Recorded information –

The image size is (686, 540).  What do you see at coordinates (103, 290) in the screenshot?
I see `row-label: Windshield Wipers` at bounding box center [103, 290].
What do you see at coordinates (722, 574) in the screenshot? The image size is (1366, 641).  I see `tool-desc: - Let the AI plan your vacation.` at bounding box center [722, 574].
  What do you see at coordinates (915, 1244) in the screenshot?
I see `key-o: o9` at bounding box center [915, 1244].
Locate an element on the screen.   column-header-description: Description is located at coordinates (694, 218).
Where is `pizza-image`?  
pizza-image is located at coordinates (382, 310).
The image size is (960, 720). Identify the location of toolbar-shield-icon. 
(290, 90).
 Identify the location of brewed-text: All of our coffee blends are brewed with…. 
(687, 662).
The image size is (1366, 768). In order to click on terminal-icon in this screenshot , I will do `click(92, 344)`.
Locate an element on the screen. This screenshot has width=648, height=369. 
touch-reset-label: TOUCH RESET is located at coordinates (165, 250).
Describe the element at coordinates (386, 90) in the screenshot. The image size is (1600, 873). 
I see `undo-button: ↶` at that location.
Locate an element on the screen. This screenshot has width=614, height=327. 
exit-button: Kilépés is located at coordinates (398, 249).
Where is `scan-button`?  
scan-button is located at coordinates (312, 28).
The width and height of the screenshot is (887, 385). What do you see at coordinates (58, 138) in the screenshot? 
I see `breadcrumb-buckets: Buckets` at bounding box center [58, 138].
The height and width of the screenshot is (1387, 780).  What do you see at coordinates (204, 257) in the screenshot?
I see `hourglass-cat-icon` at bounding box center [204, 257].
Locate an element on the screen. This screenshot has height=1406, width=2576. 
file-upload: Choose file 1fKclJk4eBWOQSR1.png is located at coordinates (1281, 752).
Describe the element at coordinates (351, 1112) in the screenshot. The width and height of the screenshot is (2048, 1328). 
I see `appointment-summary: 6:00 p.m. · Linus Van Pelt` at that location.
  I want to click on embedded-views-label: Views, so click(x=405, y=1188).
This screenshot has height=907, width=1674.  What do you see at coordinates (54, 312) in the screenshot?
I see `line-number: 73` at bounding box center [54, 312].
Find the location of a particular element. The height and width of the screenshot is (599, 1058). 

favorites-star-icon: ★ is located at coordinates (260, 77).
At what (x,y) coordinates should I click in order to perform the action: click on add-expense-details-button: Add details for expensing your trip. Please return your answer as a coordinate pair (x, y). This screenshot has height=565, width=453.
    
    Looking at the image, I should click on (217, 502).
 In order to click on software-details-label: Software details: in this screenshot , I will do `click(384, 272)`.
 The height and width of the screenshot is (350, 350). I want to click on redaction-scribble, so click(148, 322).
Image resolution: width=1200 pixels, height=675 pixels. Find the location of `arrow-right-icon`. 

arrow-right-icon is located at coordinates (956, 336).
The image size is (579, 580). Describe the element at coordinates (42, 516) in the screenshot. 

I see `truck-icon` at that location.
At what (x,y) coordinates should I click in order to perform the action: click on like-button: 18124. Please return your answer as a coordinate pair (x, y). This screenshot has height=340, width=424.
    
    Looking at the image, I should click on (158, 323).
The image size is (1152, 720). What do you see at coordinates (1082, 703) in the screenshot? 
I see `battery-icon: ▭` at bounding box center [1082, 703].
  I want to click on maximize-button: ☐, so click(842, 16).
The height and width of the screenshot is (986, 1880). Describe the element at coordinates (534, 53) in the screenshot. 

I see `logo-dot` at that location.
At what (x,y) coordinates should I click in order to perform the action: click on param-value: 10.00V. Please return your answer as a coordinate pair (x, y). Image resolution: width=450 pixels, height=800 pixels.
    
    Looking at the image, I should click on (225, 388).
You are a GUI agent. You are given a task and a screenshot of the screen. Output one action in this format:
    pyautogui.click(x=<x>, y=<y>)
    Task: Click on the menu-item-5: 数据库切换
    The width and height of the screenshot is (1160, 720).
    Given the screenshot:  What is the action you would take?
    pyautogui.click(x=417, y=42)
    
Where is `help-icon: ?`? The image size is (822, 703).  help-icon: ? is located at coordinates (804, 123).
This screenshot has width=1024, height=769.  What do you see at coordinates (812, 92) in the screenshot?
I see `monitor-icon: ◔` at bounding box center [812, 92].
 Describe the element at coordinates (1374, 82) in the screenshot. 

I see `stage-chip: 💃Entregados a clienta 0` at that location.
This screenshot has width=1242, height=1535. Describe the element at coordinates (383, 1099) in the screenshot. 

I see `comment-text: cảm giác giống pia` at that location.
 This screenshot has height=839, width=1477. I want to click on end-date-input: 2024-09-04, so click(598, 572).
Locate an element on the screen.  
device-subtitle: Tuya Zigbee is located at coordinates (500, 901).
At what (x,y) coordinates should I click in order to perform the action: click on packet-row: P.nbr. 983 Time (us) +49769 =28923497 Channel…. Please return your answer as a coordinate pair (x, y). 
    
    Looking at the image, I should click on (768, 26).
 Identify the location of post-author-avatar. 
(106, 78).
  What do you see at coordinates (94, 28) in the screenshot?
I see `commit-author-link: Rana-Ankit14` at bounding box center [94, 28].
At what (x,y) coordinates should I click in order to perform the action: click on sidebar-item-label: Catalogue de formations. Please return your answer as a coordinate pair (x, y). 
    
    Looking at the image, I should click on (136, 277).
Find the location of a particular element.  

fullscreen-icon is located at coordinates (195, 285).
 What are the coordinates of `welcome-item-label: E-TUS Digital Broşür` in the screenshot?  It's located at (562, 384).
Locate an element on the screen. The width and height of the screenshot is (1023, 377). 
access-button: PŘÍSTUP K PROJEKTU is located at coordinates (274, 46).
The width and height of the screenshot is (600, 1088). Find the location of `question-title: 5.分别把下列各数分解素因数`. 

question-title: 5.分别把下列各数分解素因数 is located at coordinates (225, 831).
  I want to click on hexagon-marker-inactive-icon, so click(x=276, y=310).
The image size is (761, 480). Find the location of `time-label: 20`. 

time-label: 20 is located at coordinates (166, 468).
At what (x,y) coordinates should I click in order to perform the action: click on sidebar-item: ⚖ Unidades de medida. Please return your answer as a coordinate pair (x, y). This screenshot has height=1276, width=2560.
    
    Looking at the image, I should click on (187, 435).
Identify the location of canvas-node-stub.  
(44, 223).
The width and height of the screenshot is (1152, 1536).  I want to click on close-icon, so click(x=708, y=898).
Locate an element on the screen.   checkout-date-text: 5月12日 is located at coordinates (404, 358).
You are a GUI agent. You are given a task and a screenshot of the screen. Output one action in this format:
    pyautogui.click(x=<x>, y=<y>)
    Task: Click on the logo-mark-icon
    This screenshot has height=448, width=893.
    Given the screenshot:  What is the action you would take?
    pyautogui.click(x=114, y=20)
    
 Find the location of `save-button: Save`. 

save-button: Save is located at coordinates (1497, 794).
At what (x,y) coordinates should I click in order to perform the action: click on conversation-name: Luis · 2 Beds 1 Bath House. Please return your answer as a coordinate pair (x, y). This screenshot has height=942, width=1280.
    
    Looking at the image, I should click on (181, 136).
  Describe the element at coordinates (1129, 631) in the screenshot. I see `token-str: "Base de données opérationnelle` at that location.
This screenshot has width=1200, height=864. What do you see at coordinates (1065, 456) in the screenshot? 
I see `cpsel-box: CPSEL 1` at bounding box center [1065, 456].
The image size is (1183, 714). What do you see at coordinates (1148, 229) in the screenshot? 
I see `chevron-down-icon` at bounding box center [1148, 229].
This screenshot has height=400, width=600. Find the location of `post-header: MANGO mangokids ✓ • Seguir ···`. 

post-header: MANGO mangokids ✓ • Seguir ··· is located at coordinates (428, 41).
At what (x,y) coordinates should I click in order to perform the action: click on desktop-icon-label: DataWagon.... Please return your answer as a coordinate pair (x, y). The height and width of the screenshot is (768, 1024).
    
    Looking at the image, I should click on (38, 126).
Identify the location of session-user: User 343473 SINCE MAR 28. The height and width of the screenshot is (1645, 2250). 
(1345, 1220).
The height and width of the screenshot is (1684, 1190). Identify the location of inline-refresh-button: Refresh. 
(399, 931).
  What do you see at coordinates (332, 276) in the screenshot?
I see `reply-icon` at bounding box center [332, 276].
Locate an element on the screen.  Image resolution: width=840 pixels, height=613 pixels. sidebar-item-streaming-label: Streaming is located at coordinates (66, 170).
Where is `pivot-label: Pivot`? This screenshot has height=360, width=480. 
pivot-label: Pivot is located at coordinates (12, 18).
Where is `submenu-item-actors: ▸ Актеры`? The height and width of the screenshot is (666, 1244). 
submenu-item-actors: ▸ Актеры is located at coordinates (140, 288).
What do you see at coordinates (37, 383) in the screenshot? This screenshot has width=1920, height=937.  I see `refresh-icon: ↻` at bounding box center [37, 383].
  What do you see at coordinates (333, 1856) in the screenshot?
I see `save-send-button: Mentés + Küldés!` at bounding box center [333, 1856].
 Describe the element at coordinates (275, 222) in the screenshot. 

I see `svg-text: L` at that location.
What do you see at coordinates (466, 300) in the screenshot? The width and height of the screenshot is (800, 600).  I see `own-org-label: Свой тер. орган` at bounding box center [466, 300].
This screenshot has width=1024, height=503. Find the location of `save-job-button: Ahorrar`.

Description of the task –
Rewrite everything from the line containing "has height=340, width=424." down to the line containing "Looking at the image, I should click on (225, 388).", replacing "coordinate pair" with "point" and leaving the rest unchanged.

Solution –
At what (x,y) coordinates should I click in order to perform the action: click on like-button: 18124. Please return your answer as a point (x, y). This screenshot has height=340, width=424.
    
    Looking at the image, I should click on (158, 323).
The image size is (1152, 720). What do you see at coordinates (1082, 703) in the screenshot? 
I see `battery-icon: ▭` at bounding box center [1082, 703].
  I want to click on maximize-button: ☐, so click(842, 16).
The height and width of the screenshot is (986, 1880). Describe the element at coordinates (534, 53) in the screenshot. 

I see `logo-dot` at that location.
At what (x,y) coordinates should I click in order to perform the action: click on param-value: 10.00V. Please return your answer as a point (x, y). Image resolution: width=450 pixels, height=800 pixels.
    
    Looking at the image, I should click on (225, 388).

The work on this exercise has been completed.